On attempting to hypnotize Miss Lucy R. she did not merge into the somnambulic state. I therefore was obliged to forego somnambulism and the analysis was made while she was in a state not perhaps differing much from the normal.
I feel obliged to express myself more fully about the point of the technique of my procedure. While visiting the Nancy clinics in 1889 I heard Dr. Liébeault, the old master of hypnotism, say, “Yes, if we had the means to put everybody into the somnambulic state, hypnotism would then be the most powerful therapeutic agent.” In Bernheim’s clinic it almost seemed that such an art really existed and that it could be learned from Bernheim. But as soon as I tried to practice it on my own patients I noticed that at least my powers were quite limited in this respect. Whenever a patient did not merge into the somnambulistic state after one to three attempts I possessed no means to force him into it. However, the percentage of somnambulists in my experience were far below that claimed by Bernheim.
Thus I had my choice, either to forbear using the cathartic method in most of the cases suitable for it, or to venture the attempt without somnambulism by using hypnotic influence in light or even doubtful cases. It made no difference of what degree (following the accepted scales of hypnotism) the hypnotism was which did not correspond to somnambulism, for every direction of suggestibility is independent of the other and nothing is prejudicial towards the evocation of catalepsy, automatic movements and similar phenomena for the purpose of facilitating the awakening of forgotten recollections. I soon relinquished the habit of deciding the degree of hypnotism, as in a great number of cases it incited the patients’ resistance, and clouded the confidence which I needed for the more important psychic work. Moreover, in mild grades of hypnotism I soon tired of hearing, after the assurance and command, “You will sleep, sleep now!” such protests as, “But, Doctor, I am not sleeping.” I was then forced to bring in the very delicate distinction, saying, “I do not mean the usual sleep, I mean the hypnotic,—you see, you are hypnotized, you cannot open your eyes”; or, “I really don’t want you to sleep.” I, myself, am convinced that many of my colleagues using psychotherapy know how to get out of such difficulties more skilfully than I; they can proceed differently. I, however, believe that if through the use of a word one can so frequently become embarrassed, it is better to avoid the word and the embarrassment. Wherever the first attempt did not produce either somnambulism or a degree of hypnotism with pronounced bodily changes, I dropped the hypnosis and demanded only “concentration,” I ordered the patient to lie on his back and close his eyes as a means of reaching this “concentration.” With little effort I obtained as profound a degree of hypnotism as was possible.
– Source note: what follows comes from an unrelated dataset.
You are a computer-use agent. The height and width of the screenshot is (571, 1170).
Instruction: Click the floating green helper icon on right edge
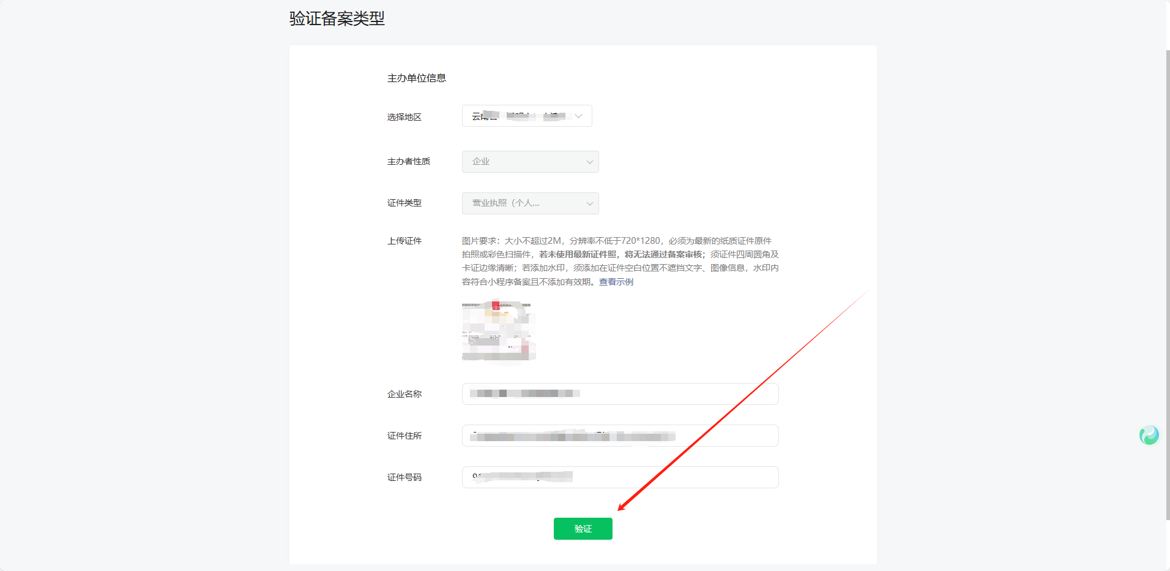click(1150, 435)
But inasmuch as I forbore using somnambulism, I perhaps robbed myself of a preliminary stipulation without which the cathartic method seems inapplicable. For it is based on the fact that in the altered state of consciousness the patients have at their disposal such recollections and recognize such connections which do not apparently exist in their normal conscious state. Wherever the somnambulic broadening of consciousness lacks there must also be an absence of the possibility of bringing about a causal relation which the patient cannot give to the doctor as something known to him, and it is just the pathogenic recollections “which are lacking from the memory of the patients in their usual psychic states or only exist in a most condensed state” (preliminary communication).